The firing of Jeff Shell’s at Comcast’s NBC Universal was arguably bigger business news, if only because the choices he would have led and the choices someone else will now lead could impact the strategic direction of a much larger business.
The UK’s competition regulator (the CMA) is blocking Microsoft’s acquisition of Activision. I think that there is a lot of understandable concern among regulators about concentration of industries, especially when its leaders are based outside of the country assessing the impact of concentration. I think what should be important to consider is whether or not one player dominating today necessarily prevents someone else from achieving scale in the future. Gaming seems to be a medium where smaller companies can become very large so I don’t think Microsoft’s dominance would ultimately limit competition. More importantly, if Microsoft fails to win an appeal here, I suspect it would reinforce a view that today’s large digital media giants will generally be unable to make meaningful acquisitions, and instead will need to focus on organic growth or break themselves up in order to add scale in different sectors. In a world where most of the world’s largest media/tech companies are going to find it difficult to grow organically by much more than single digits, self-imposed break-ups may look increasingly appealing.

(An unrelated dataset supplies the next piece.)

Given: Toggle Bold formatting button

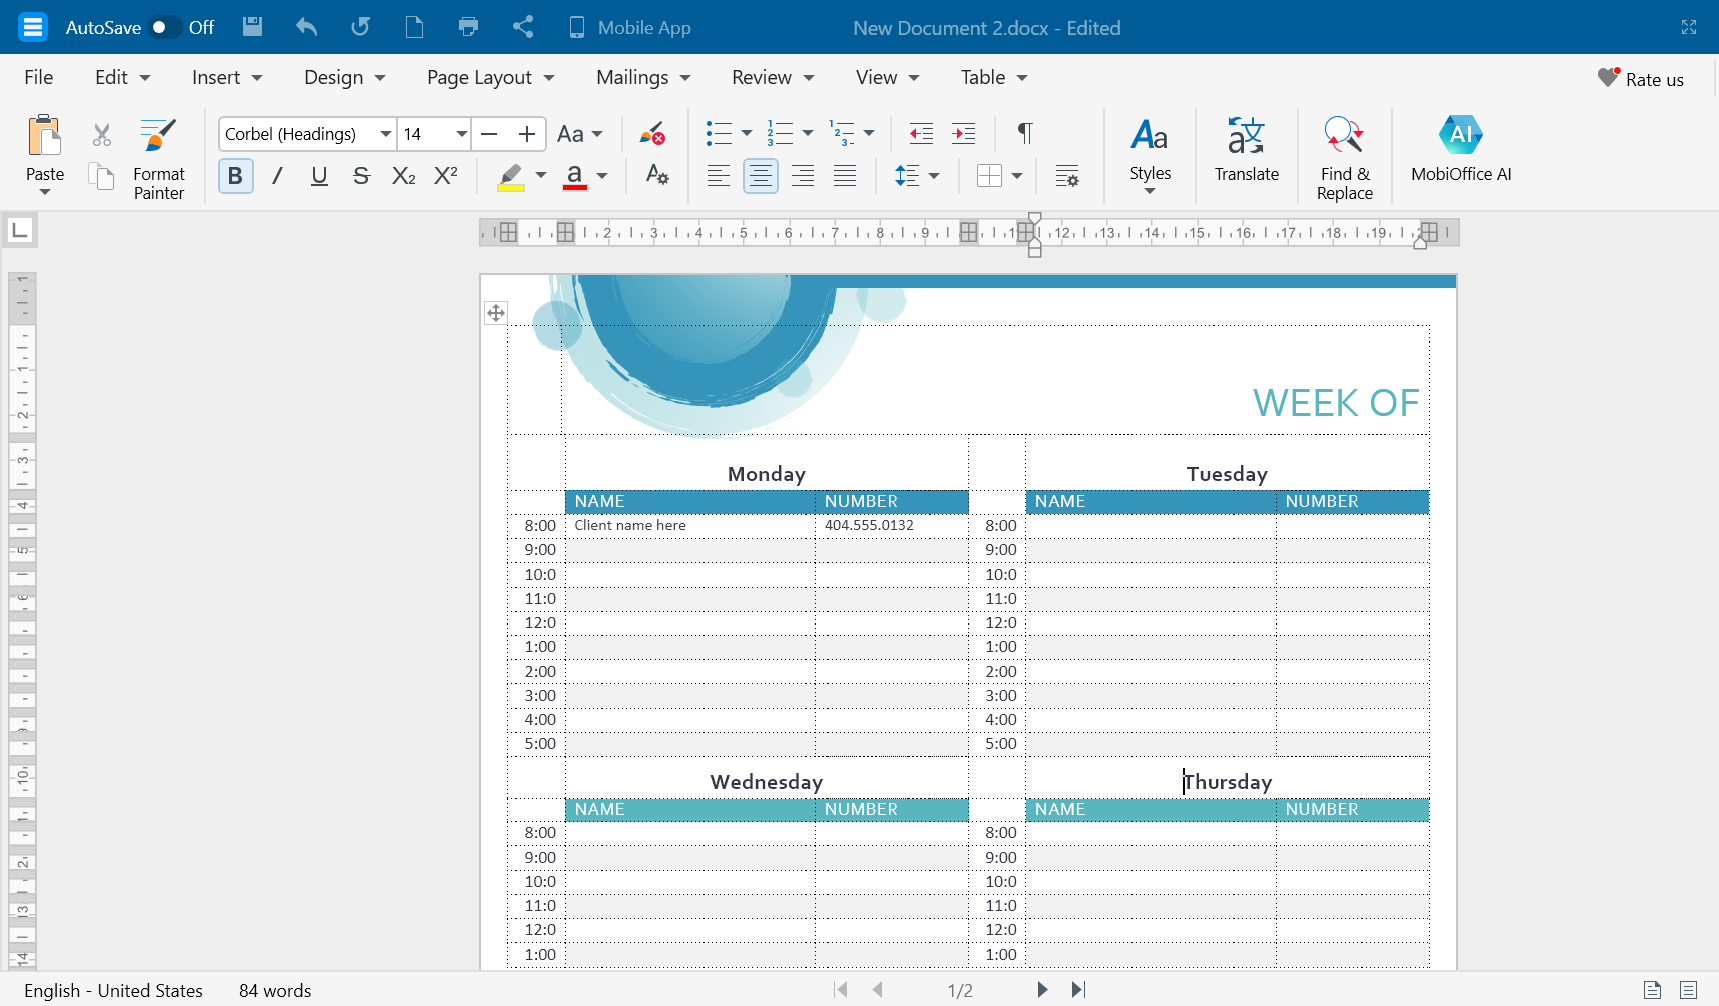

There was lots of news on the Nielsen and TV measurement front in the United States this past week. The critical take-away is this: as it has been for many decades Nielsen isn’t going anywhere any time soon, as they will continue to be the primary currency that most buyers and sellers of national TV rely on in their upfront negotiations. For all of the genuine interest that advertisers and media owners have in reducing costs of measurement and incorporating new data sets into their media buys, the willingness of market participants to actually walk away from Nielsen is mostly non-existent. It’s usually for good reason: for whatever flaws Nielsen has, others’ flaws are often greater, and staggered contracts between Nielsen and its partners make it difficult for one industry participant to actually walk away from Nielsen as they would otherwise be alone in negotiating in the dark vs. competitors. Moreover, advertisers want comparability vs. prior year data, and everyone wants comparability across media owners and competitors wherever possible. “Alt-measurement” services will absolutely have a growing role in the industry, and may find some niches (such as local TV for Comscore) where it’s easier to more meaningfully change measurement paradigms, but I continue to believe these will be secondary tools rather than primary ones. Of course, individual advertisers could choose to walk away from using Nielsen although it generally remains unlikely that this will occur, as has been the case for many years.